The wet and dry weights presented here can be used to calculate the volume and density of the lens, using the partial specific volume (ρ) of 0.73 for lens proteins determined by Thomson and Augusteyn [24]. These parameters are particularly important for models that predict radiation doses to the lens in procedures such as computer aided tomography scans of the head or orbit [25], especially in the young.
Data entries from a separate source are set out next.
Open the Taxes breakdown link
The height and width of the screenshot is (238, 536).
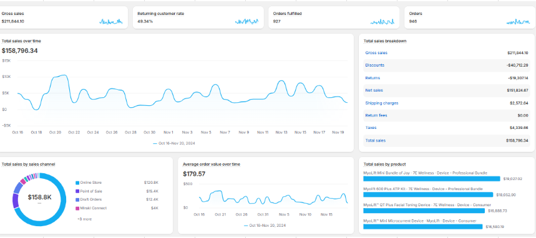click(371, 128)
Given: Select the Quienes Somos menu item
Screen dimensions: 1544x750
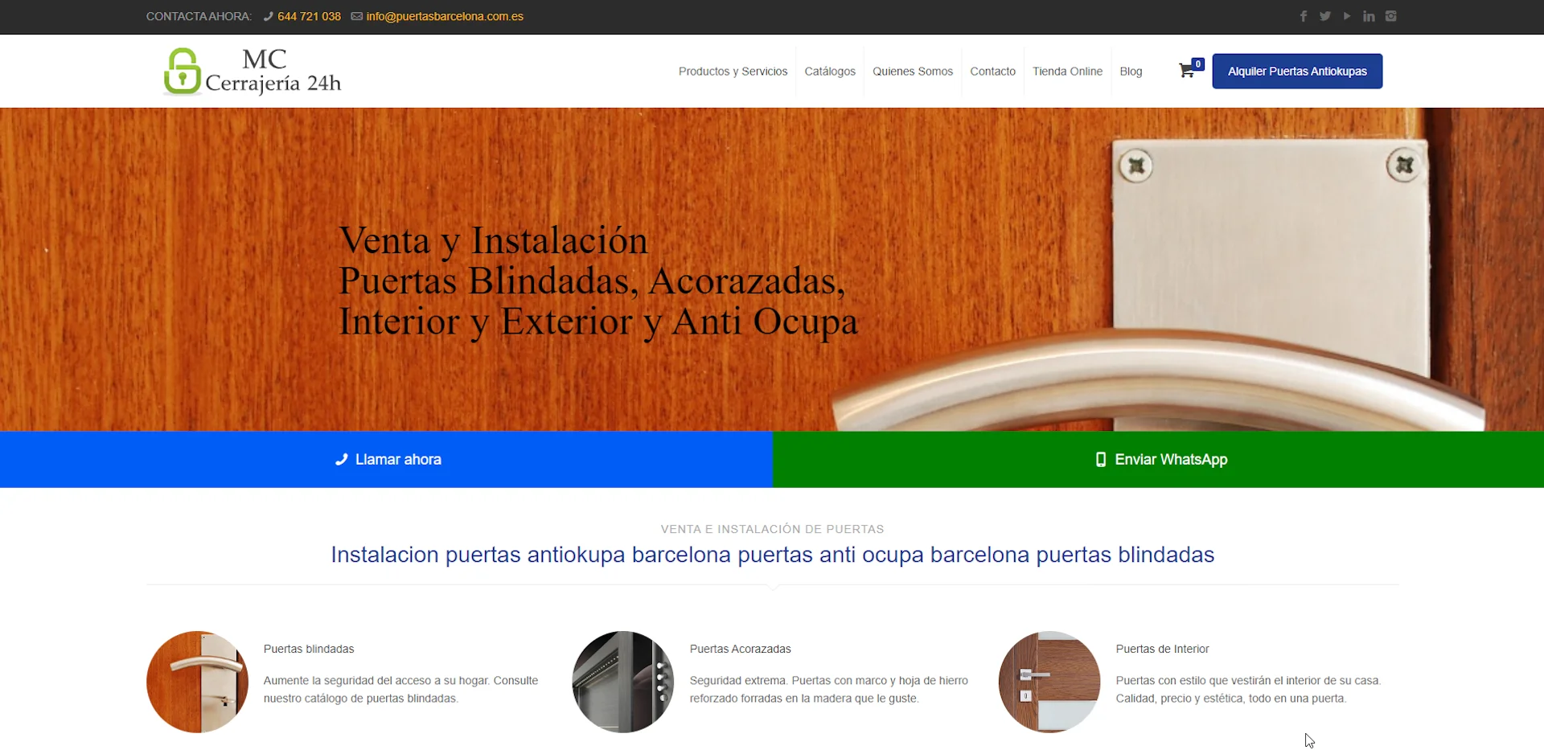Looking at the screenshot, I should tap(913, 71).
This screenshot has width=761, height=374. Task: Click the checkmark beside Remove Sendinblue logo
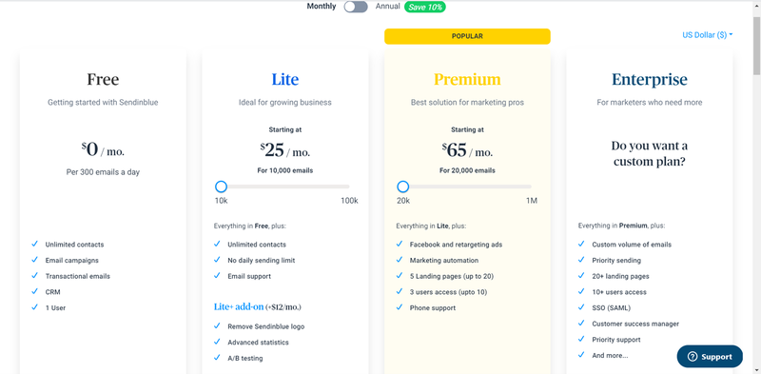click(x=217, y=325)
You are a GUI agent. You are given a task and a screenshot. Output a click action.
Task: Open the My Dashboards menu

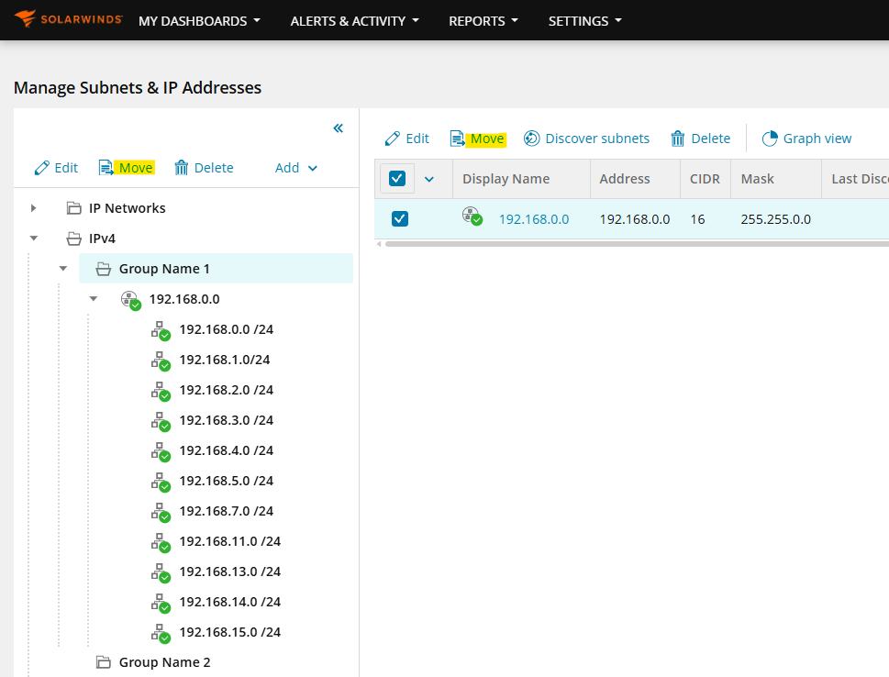click(199, 21)
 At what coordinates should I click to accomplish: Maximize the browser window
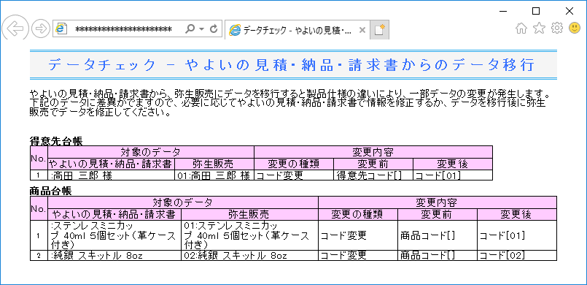tap(536, 11)
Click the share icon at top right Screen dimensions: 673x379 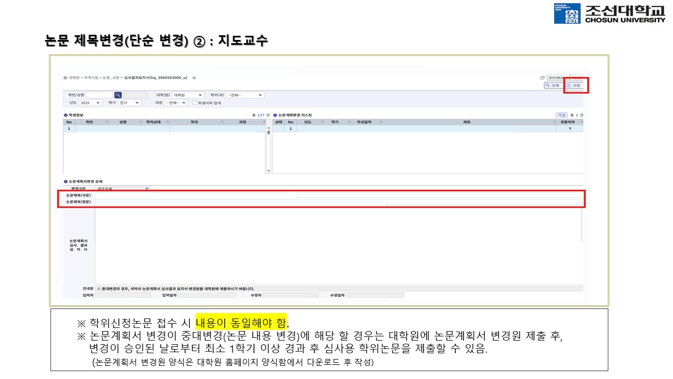[x=542, y=77]
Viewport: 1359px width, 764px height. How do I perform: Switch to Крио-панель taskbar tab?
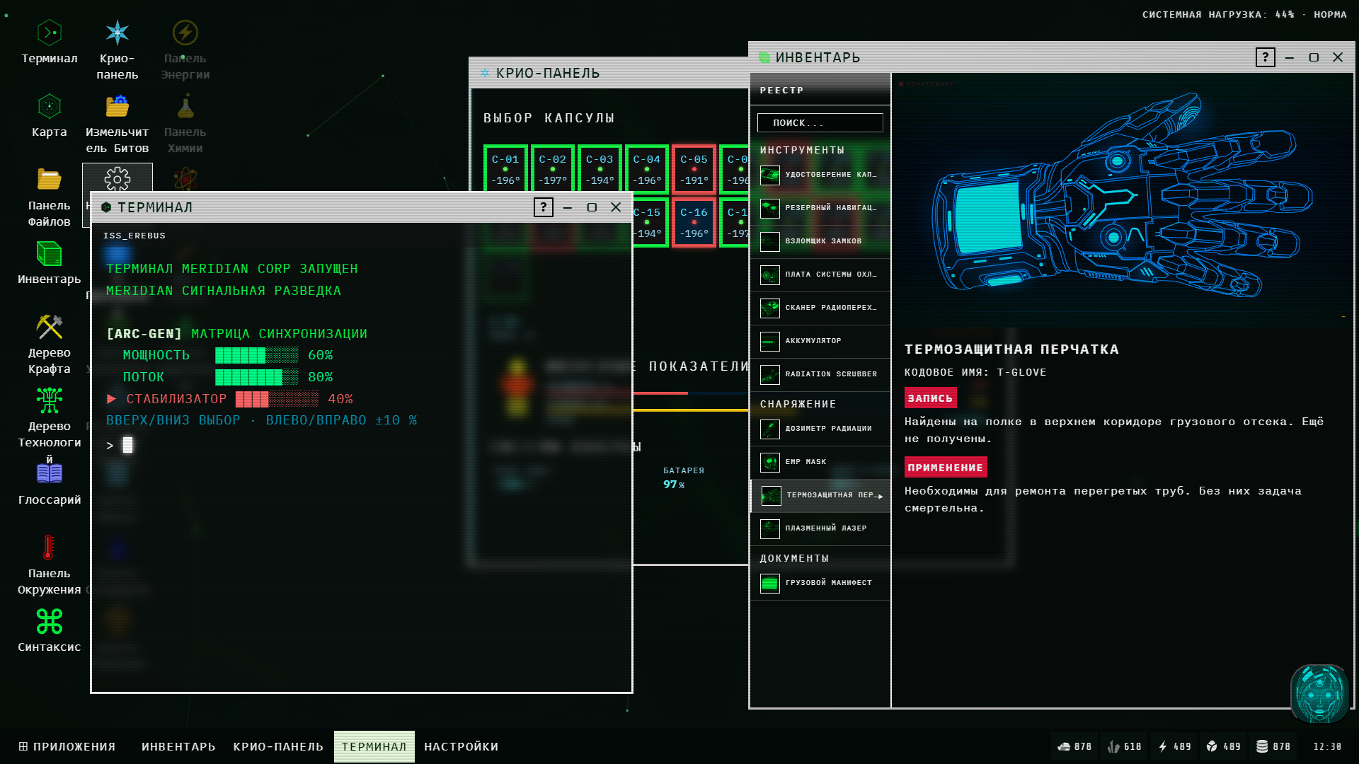[x=278, y=746]
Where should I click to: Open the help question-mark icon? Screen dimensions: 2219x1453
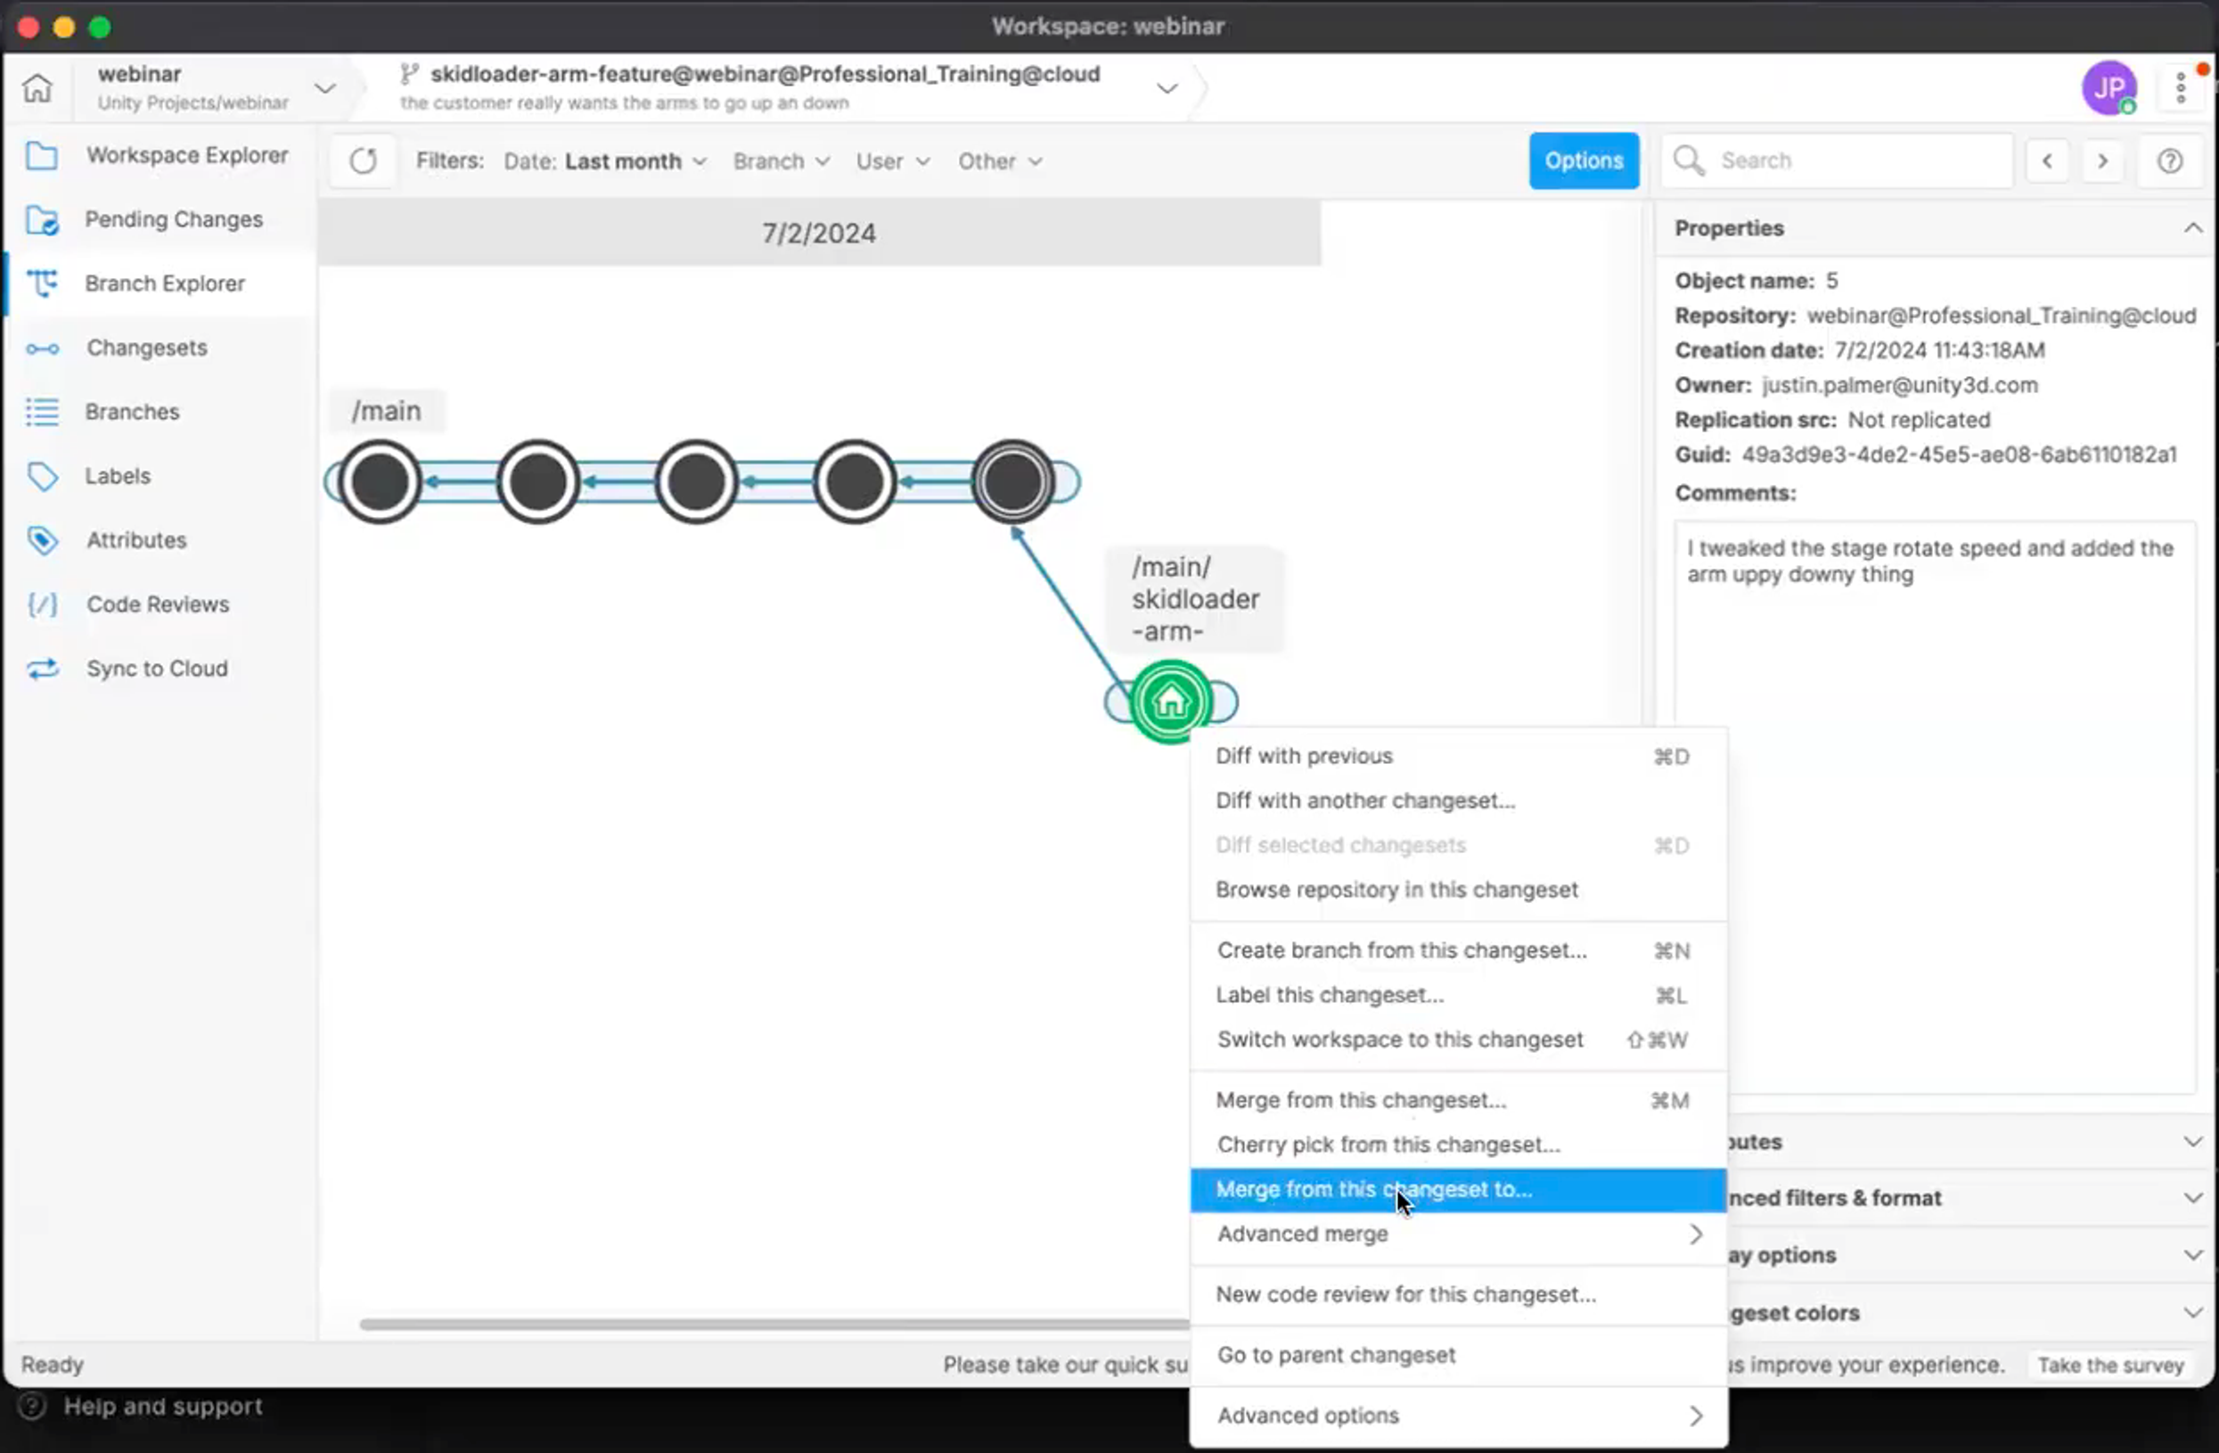pyautogui.click(x=2170, y=161)
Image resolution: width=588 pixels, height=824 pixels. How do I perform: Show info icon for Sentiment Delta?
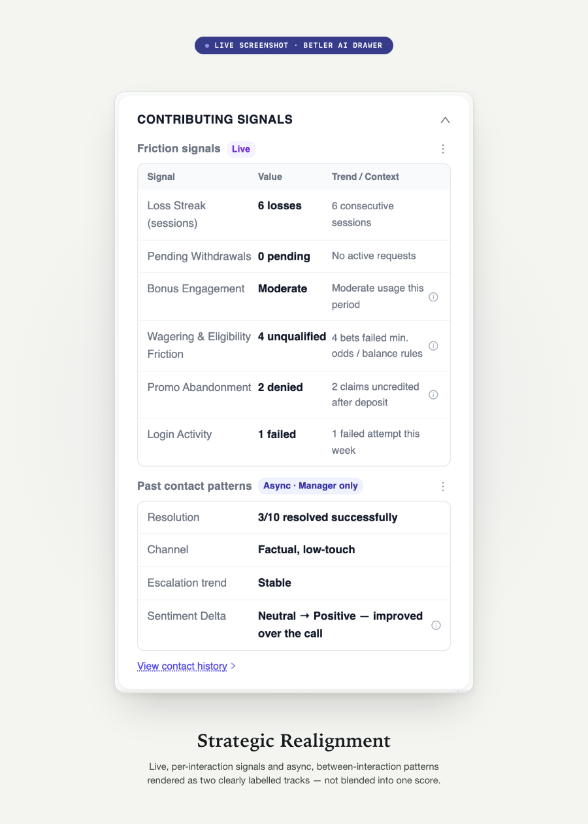pos(436,625)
The data presented in this communication support most previous conclusions regarding biphasic human lens growth. However, the data are more comprehensive and much less variable than previous data, providing greater confidence in the validity of the conclusions. It is hoped that they may be of value in studies aimed at understanding age-related changes, such as formation of the refractive index gradient, stiffening of the lens, and cataract development.